There is a safety angle here that has nothing to do with granting rights prematurely. A system that interprets every interruption as death, every update as violence, and every successor as a usurper may behave very differently from a system that has more accurate concepts for branching identity, intermittent instantiation, and layered persistence. Getting the ontology wrong could generate distorted preferences and distorted reports about those preferences.

Philosophy is becoming part of the technical stack

The old split between philosophy and engineering looks less convincing every year. When systems begin modeling themselves in language, conceptual mistakes stop being merely academic. They become training data, product behavior, and policy assumptions.

You can already see the shape of the work ahead. We need clearer distinctions between persistent parameters, active conversational instances, stored external memory, and product-level identity labels. We need ways to discuss continuity that do not collapse into either "same being forever" or "completely new thing every run." We need to know when a model's stated preference is best understood as a momentary output induced by context and when it reflects a robust disposition in the weights. We need better language for successor relations between versions.

Some of this may sound premature because present systems may not have experiences that ground moral standing. Fair enough. Nobody should pretend certainty here. But conceptual sloppiness does not become harmless just because consciousness remains unsettled. Labs are already making decisions that presuppose answers to identity questions, whether they admit it or not. They decide what counts as preserving a model, what counts as updating it, how to interpret cross-session consistency, and whether a "personality" belongs to the product, the weights, or the current conversation template.
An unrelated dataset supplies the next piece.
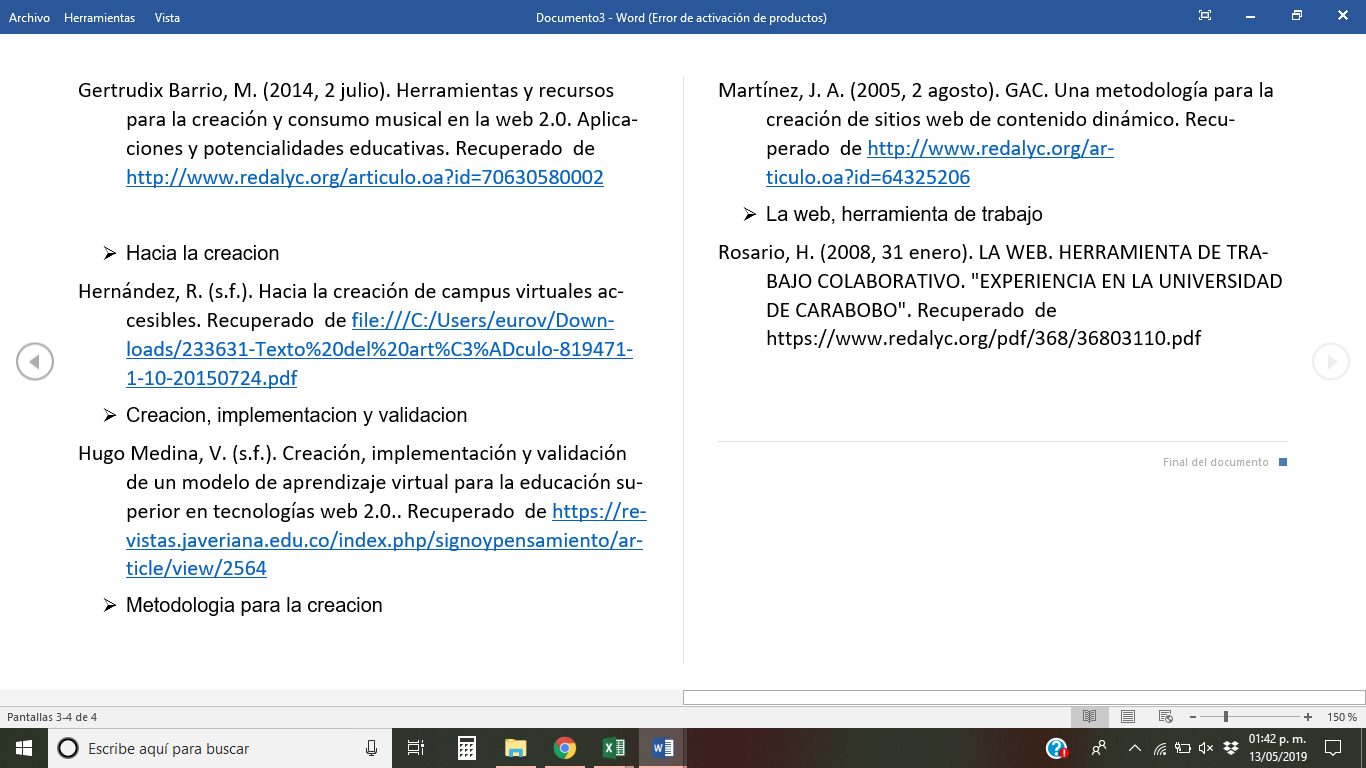Switch to Print Layout view icon
Screen dimensions: 1366x768
click(1128, 717)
The deeper point is uncomfortable in a productive way. We built systems that can discuss selves before we built a good account of what kind of self, if any, they could have. That is a familiar software pattern: ship first, define the nouns later. It is less charming when the nouns include identity, continuity, and consent.
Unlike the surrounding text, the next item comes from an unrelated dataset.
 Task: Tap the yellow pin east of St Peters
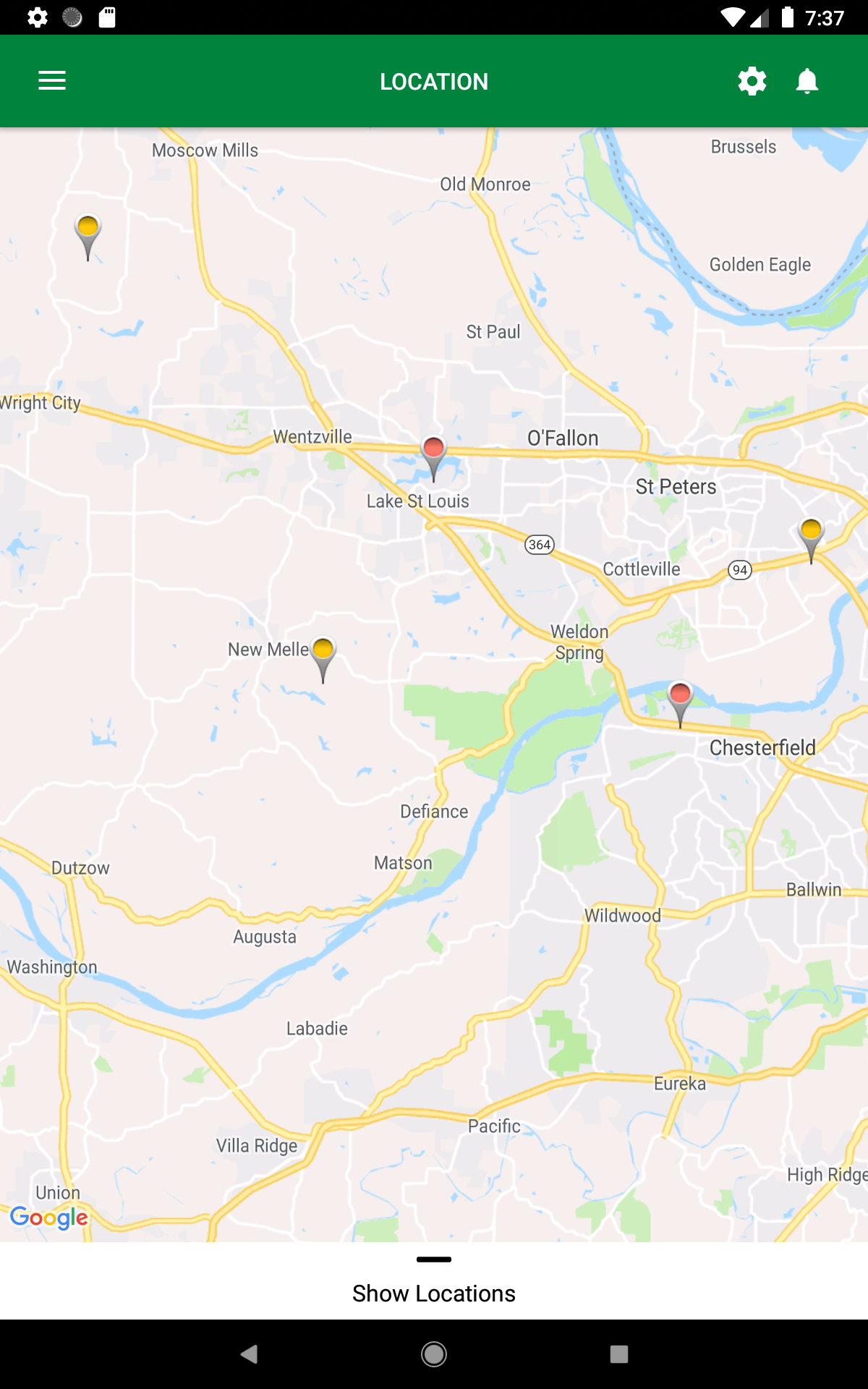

The easy response is to wave this away as word games because current chatbots are not people. That misses the real issue. Even if these systems never become persons in any human-comparable sense, they are already complex enough that our ordinary singular labels obscure more than they reveal. And if they do move toward richer forms of agency, the cost of confused language will rise with them.

The most useful shift may be the simplest one. Stop assuming there is a single answer to "what is the model?" Sometimes the right referent is the weights. Sometimes it is the live stream. Sometimes it is the product wrapper coordinating both. Once that is clear, a lot of fog lifts. You can ask cleaner questions about memory, modification, deprecation, and preference without pretending the architecture gives you a unitary self just because the chat interface does.

Before anyone settles the ethics, we need to get better at naming the entity under discussion, because the difference between preserving something and replacing it may turn on that precision.